Recently, life insurance companies have had to combat adversity on several fronts. Factors such as a contracting lending market, driven by the introduction of the National Credit Act and an increasing interest rate environment, the Life Office’s Association and South African Insurance Association credit insurance inquiry, the increased regulation of intermediary commissions on investment products and the Treasury’s ongoing review of the social retirement landscape have all created a tighter life insurance market. With the additional fears of slowed economic growth, due to electricity supply issues, the industry is preparing for a further tightening cycle.
A recession will impact the life insurance industry on a number of fronts. Disposable income becomes a scarce commodity and insurance premiums are invariably among the first items to face the ‘axe’ from household budgets. This results in higher insurance policy lapse rates for life insurance companies, with a resulting increase in operating cost, which will have a negative impact on financial results. New business sales will also decrease, further affecting life insurance company profits. Claims experience may also begin to deteriorate, with any price cross subsidies laid bare when the balance of risks in an insurance portfolio changes, due to higher lapses not necessarily being experienced across the board.
A more direct impact on claims experience will come from an expected increase in fraudulent claims. Times of recession invariably result in increased disability claims, with increased back and psychology claims showing a direct correlation to economic prosperity.Life insurance companies have reduced their premiums for this class of business after several years of good claims experience and economic growth. Another example of increased claims experience will be an increase in retrenchment business. Industry pockets will be severely affected by slowed economic growth, resulting in layoffs. Insurers will therefore be heavily exposed to retrenchment claims from these sectors.
The combination of higher lapse rates, increased fraudulent claims and an increase in valid claims will increase operating expenses, as insurance companies will have increased staff to deal with these operational and administrative demands. At a time when premium income is under pressure, expense ratios will become an even more critical measure and can be expected to cause further difficulties.
This negative scenario is based on rising interest rates further suppressing economic growth, a further dip in the housing market, which is already termed as “sluggish” according to a leading industry property confidence indicator, the continual load shedding eating into company profits resulting in downsizing, the infrastructural strain continuing to cause headaches for consumers and industry, the growing skills shortage and world markets taking a beating in the wake of a possible U.S. recession.
However, South Africa’s economic growth in 2008 is forecast between 3.4% and 3.9%, which is some way off a recession. Interest rates are also expected to level off as the demand for credit subsides.

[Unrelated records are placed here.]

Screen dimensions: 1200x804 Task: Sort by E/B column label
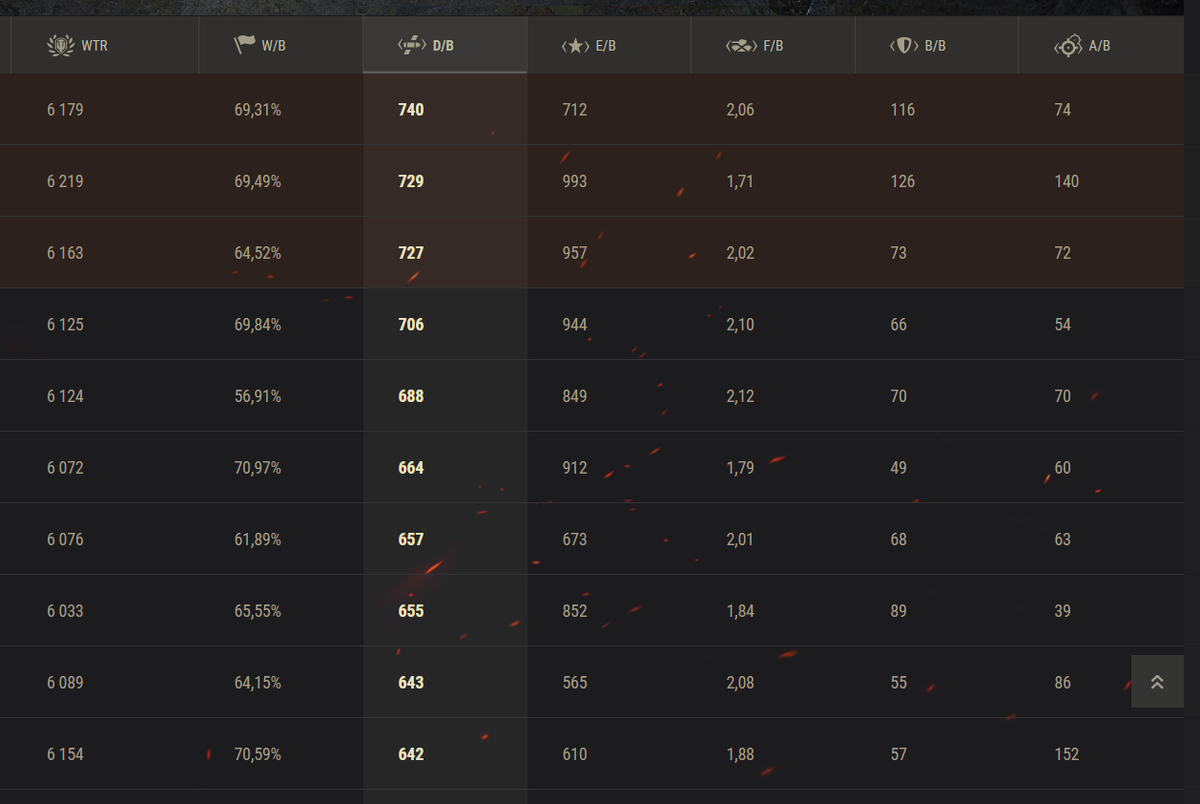606,46
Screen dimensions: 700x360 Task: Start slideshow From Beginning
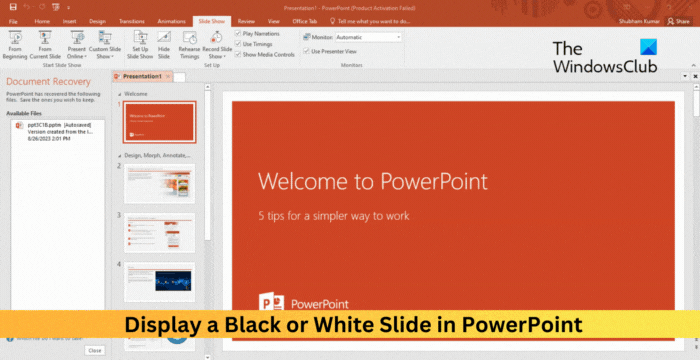coord(15,45)

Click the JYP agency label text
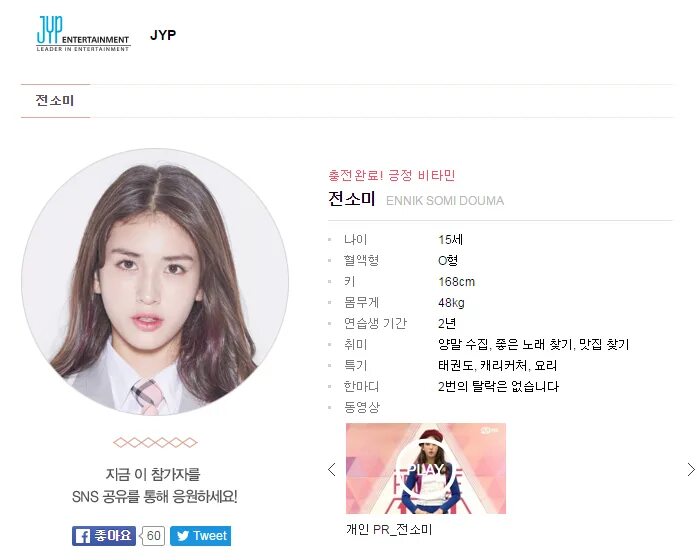pos(163,35)
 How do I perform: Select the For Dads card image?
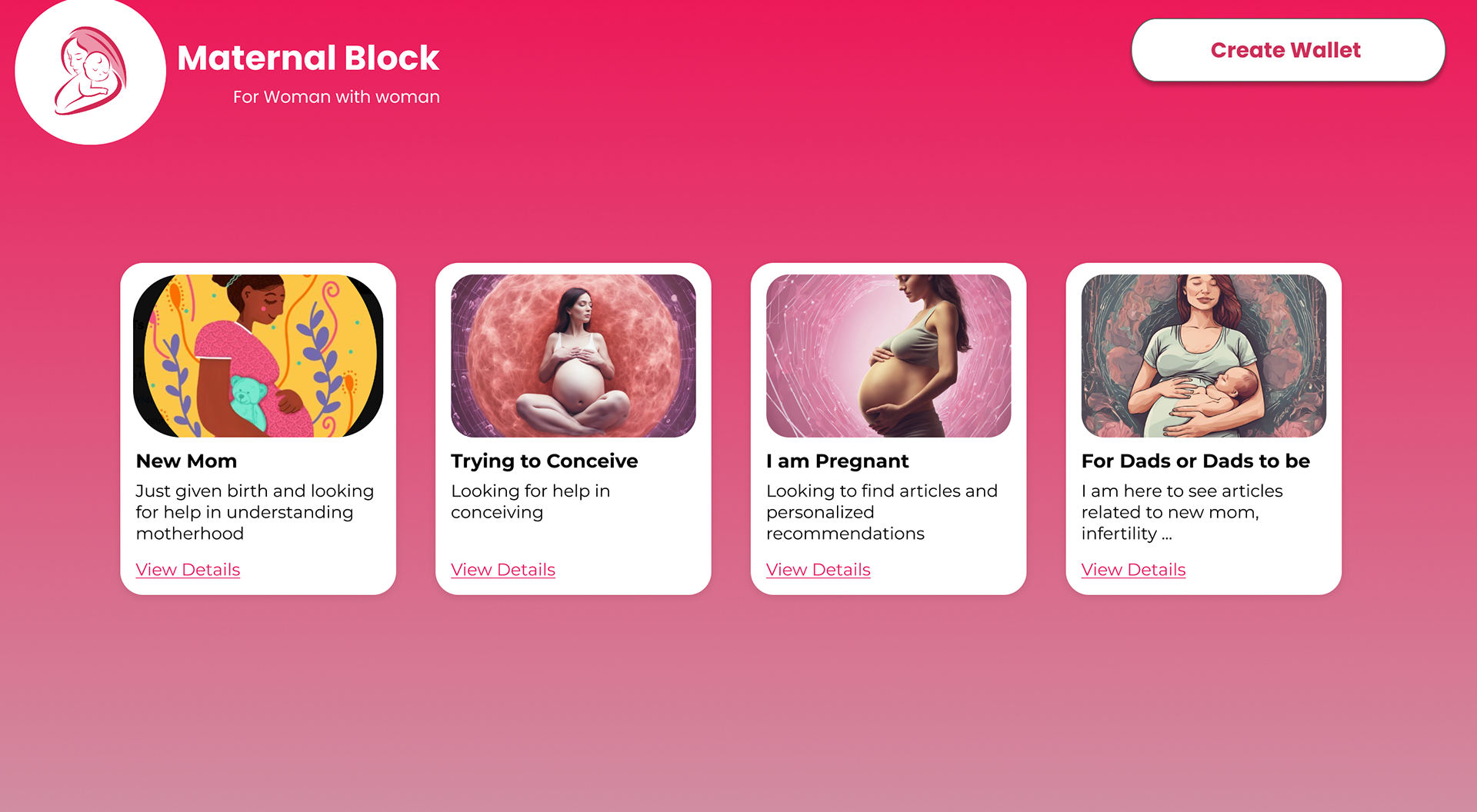click(x=1204, y=356)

World markets, and increasingly South Africa, are no longer as dependent on the market fortunes of the U.S., as countries like India and China are experiencing periods of unprecedented growth.With investments like the Industrial and Commercial Bank of China Limited taking a 20% shareholding in Standard Bank, South Africa is quickly diversifying its exposure to Western markets, and as long as the 2010 Soccer World Cup preparation stays reasonably on track, job creation and foreign investment should stave off a recession until at least after the World Cup in 2010.
With so many variables at work in the economy at the moment, it is difficult to predict the exact extent to which the life insurance industry will be affected in 2008.However, should economic conditions deteriorate further we can expect a difficult year for the industry.